In the context of a movement in decline, ERC and Junts may well argue that securing an amnesty is a significant achievement and the best that can be done. But those parties also have to bear some responsibility for the sapping of post-2017 energies. The ERC has engaged in a ‘dialogue’ with the Spanish Government over the independence question which almost seemed to be designed to go nowhere and kill time. Junts has been more confrontational with the Spanish Government, but has failed to offer an alternative direction of their own, and now having signed on to a deal with Sánchez, they are in the same constitutional boat as ERC, their pro-independence rival. 

Can progress be made within the realms of the Spanish constitution? A two-thirds majority would be required in the Spanish Congress to reform the constitution and permit a legal Catalan independence referendum. There is zero possibility of that now and close to zero in any conceivable political future one can imagine.
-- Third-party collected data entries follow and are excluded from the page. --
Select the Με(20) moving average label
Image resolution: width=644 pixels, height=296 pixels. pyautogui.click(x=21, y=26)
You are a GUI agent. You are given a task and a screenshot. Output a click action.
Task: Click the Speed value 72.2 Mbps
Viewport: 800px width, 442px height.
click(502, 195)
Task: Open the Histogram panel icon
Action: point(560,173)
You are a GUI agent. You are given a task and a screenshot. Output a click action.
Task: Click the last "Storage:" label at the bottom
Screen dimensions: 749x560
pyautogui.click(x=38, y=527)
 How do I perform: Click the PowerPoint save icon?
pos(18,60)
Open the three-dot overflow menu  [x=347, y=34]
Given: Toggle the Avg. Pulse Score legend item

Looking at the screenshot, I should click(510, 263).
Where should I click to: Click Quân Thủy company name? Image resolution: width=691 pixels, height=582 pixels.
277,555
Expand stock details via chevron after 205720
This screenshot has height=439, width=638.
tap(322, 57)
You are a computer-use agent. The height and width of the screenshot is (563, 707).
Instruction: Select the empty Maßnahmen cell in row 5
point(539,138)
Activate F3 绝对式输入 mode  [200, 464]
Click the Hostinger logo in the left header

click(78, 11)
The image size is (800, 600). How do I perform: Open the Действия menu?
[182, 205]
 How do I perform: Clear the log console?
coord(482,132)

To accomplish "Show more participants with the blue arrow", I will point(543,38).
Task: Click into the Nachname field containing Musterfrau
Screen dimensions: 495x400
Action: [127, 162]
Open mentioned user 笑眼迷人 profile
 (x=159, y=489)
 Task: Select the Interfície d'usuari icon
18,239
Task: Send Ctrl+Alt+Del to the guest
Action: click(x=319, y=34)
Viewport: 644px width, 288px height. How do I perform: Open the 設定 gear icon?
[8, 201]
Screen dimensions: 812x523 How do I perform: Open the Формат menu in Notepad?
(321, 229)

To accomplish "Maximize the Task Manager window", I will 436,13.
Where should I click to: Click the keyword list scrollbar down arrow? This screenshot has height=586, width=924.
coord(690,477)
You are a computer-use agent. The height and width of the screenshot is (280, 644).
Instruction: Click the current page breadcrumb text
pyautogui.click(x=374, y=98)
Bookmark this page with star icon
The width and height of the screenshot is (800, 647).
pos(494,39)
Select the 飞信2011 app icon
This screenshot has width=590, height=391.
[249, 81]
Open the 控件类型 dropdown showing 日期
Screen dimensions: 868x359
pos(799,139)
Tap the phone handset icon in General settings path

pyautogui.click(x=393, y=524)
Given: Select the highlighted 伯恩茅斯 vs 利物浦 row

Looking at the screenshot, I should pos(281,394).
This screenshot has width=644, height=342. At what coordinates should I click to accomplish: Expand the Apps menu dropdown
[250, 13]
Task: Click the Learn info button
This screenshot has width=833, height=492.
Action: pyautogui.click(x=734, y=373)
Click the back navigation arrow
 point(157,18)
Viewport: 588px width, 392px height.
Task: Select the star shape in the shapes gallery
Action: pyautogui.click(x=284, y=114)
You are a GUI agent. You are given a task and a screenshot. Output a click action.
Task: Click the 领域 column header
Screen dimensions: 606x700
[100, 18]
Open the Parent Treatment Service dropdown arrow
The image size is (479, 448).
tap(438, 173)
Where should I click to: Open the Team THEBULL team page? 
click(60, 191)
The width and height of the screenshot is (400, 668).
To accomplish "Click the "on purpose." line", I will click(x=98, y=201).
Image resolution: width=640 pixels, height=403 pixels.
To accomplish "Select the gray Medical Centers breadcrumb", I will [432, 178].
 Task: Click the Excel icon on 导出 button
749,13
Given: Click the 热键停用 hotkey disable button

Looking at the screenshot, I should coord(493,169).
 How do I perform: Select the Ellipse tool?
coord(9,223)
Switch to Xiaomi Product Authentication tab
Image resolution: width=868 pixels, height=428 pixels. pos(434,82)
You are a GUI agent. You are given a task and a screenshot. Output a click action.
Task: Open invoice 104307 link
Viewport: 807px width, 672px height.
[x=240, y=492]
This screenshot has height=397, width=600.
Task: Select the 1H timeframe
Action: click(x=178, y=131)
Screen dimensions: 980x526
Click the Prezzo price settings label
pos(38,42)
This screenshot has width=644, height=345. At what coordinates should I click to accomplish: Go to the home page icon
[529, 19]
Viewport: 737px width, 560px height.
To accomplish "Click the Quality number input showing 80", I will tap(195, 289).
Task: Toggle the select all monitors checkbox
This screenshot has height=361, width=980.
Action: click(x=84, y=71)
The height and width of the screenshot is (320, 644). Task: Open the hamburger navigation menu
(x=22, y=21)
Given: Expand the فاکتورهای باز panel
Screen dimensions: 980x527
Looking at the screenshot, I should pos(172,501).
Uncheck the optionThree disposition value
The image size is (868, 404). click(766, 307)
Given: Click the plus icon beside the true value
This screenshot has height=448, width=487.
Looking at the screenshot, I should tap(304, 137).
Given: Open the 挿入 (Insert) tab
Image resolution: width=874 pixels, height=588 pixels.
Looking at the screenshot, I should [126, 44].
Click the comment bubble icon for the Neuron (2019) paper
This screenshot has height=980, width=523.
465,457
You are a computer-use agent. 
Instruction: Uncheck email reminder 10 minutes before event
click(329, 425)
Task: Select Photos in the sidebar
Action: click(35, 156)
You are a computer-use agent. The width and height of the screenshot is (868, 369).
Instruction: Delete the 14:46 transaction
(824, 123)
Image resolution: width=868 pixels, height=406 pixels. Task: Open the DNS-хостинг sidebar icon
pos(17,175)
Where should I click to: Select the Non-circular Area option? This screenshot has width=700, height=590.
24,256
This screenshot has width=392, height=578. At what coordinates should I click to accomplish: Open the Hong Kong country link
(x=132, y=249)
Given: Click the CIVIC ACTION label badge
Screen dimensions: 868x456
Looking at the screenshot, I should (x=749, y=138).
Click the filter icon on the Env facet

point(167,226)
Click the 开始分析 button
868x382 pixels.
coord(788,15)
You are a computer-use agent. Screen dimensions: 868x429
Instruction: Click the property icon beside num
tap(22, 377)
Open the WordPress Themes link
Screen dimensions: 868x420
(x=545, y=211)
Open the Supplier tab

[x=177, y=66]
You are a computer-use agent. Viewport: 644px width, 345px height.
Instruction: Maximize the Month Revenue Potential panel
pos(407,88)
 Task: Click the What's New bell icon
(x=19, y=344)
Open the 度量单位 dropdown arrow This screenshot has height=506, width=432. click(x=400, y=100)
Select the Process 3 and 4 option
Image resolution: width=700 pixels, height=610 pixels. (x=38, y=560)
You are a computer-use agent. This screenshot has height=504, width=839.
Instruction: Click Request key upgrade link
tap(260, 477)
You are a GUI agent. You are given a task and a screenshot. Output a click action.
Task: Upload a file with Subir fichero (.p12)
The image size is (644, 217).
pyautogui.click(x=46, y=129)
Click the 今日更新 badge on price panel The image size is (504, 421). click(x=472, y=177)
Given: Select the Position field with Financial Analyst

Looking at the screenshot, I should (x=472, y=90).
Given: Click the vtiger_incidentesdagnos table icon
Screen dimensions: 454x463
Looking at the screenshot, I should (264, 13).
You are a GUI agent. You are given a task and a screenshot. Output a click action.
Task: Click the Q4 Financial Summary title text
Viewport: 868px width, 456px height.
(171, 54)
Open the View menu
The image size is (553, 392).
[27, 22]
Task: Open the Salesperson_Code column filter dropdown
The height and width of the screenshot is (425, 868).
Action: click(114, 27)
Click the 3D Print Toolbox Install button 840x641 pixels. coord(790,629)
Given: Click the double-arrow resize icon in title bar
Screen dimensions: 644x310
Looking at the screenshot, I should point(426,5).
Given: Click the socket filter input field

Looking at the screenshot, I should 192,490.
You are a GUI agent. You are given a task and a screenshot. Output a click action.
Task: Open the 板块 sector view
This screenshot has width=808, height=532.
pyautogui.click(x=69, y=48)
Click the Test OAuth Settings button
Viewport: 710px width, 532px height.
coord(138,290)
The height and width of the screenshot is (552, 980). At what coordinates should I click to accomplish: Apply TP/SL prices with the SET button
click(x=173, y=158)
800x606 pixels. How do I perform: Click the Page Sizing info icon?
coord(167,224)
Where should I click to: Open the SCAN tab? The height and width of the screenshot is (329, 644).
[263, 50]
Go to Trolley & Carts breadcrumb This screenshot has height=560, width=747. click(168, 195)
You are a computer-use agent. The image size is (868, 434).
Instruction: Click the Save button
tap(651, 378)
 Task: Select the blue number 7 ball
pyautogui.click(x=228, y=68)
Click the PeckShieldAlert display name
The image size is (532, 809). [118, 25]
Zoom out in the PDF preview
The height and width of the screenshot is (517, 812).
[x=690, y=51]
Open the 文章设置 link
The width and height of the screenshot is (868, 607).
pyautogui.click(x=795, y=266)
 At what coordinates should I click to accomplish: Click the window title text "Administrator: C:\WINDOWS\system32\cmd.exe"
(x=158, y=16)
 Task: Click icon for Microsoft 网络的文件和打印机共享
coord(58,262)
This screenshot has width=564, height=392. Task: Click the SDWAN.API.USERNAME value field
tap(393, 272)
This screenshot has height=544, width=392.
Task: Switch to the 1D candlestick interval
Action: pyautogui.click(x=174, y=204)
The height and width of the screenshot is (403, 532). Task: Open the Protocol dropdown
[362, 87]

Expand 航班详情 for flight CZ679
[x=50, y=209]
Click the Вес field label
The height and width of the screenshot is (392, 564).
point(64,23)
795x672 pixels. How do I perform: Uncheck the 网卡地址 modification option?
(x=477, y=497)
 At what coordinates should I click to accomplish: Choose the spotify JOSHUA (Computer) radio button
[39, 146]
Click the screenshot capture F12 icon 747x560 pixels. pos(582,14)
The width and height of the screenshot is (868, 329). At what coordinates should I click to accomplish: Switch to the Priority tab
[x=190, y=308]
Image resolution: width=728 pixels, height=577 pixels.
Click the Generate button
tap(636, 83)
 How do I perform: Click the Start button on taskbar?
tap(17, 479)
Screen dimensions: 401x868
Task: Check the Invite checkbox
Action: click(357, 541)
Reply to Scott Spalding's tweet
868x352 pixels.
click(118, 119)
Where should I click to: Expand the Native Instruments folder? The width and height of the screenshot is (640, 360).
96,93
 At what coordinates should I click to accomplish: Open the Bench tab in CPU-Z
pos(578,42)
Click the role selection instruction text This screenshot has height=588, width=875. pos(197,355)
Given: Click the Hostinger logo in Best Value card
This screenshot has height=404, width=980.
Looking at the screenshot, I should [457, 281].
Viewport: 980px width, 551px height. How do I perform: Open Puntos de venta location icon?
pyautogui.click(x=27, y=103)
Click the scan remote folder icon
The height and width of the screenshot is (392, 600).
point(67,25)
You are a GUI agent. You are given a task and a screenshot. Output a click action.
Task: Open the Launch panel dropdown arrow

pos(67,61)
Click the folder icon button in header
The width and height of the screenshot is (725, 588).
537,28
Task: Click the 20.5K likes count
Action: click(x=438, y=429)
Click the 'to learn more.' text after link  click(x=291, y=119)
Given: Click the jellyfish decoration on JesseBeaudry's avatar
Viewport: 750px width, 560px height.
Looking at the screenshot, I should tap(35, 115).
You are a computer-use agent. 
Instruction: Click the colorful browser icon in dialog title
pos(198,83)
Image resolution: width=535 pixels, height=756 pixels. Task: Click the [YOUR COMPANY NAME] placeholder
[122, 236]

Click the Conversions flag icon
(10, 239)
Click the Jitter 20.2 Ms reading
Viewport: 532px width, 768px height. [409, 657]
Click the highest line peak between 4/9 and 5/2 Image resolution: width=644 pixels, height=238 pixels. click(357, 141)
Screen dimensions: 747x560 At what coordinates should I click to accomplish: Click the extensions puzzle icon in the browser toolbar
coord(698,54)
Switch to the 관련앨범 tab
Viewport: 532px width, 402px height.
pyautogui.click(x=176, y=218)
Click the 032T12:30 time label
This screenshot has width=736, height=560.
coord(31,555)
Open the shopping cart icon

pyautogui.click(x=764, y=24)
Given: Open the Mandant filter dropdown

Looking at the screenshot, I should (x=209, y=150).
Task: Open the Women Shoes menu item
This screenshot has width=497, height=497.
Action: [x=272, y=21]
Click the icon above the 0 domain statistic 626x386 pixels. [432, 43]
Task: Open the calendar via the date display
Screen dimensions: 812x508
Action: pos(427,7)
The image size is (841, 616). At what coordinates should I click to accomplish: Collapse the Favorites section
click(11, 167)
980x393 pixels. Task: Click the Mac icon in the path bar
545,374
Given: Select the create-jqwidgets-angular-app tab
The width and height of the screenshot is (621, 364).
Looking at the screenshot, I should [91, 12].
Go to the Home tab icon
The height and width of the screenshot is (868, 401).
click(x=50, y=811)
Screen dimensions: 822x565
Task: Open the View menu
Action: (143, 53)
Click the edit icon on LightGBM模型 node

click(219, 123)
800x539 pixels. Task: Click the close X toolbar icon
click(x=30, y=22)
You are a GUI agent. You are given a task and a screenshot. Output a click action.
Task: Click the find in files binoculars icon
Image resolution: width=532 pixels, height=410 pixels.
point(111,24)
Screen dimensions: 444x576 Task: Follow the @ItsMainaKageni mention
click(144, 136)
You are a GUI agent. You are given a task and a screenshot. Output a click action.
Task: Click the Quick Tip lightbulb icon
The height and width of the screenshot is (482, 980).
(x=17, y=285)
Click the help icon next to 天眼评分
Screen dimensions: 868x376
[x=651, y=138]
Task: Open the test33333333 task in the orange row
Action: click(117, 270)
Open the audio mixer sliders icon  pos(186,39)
With both parties quietly talking up the devolution of more powers to Catalunya, ERC and Junts could follow the direction of many independence parties which maintain an independence identity while in practise acting as parties of regional autonomy.

Muddling through

If the support isn’t there right now for an independence offensive, it would be more honest to admit that all routes in the short to medium term are blocked and therefore they are prioritising doing what they can to tackle Catalunya’s economic and social problems within the powers that they have, through the devolution of more powers and cuttings deals with Sánchez. But ERC, a centre-left party, and Junts, a centre-right party, are often at loggerheads over questions of economic and social policy, and are likely to be contradictory pressures on the Sánchez government in this respect.

The PSOE-Podemos minority government from 2020-2023 also relied on Catalan, Basque and Galician independence parties to win key votes in the Spanish Congress, but that coalition spanned parties from the left to centre-left. While the government delivered more for the working class than just about every other European government of recent years, it still was not enough to reduce poverty or prevent inequality from rising further. Now, Sánchez has to maintain support from almost every independence party, from centre-left to centre-right, to pass any legislation, a much broader and more brittle coalition that will be significantly harder to unite. There’s little reason to expect the new ‘progressive government’ to be more progressive than the last one.

READ MORE: Ben Wray – Spain’s left government has done better than most, but it’s still nowhere near enough

The scene is set, then, for a government based on muddling through, with legislative compromises and consensus budgets that hold things together without really moving them significantly forward. There is no sense that Sánchez has any strategy for a Spanish capitalism that has itself muddled through since the bursting of the property boom in 2008, nor a plan to expand the party’s electoral base. He has survived through adapting to crises and seizing on political opportunities.

At some point, this juggling act will falter, and Spain’s post-Franco right-wing will get firm control of the Spanish state once more. Without question, they will seek their revenge for the amnesty and everything else that has occurred in the Sánchez years, which in their eyes has been a humiliation for Spain. Their counter-revolution will be swift and brutal, and will focus on cutting the independence movements and their power bases in ‘the autonomous communities’ down to size.

In his investiture speech, Sánchez said: “Like a hundred years ago, in times of intense change, there is a fierce ideological and political contest between reactionary and progressive alternatives.” Anyone with a vague understanding of Spanish history knows that the the Second Spanish Republic, founded in 1931 after the deposing of King Alfonso, lasted just eight years, before it was smashed by Francisco Franco’s fascists in the Spanish Civil War. Will Spain’s era of “progressive government” – like the Second Republic, founded on shaky ground – survive as much as eight years before the forces of reaction catch up with it?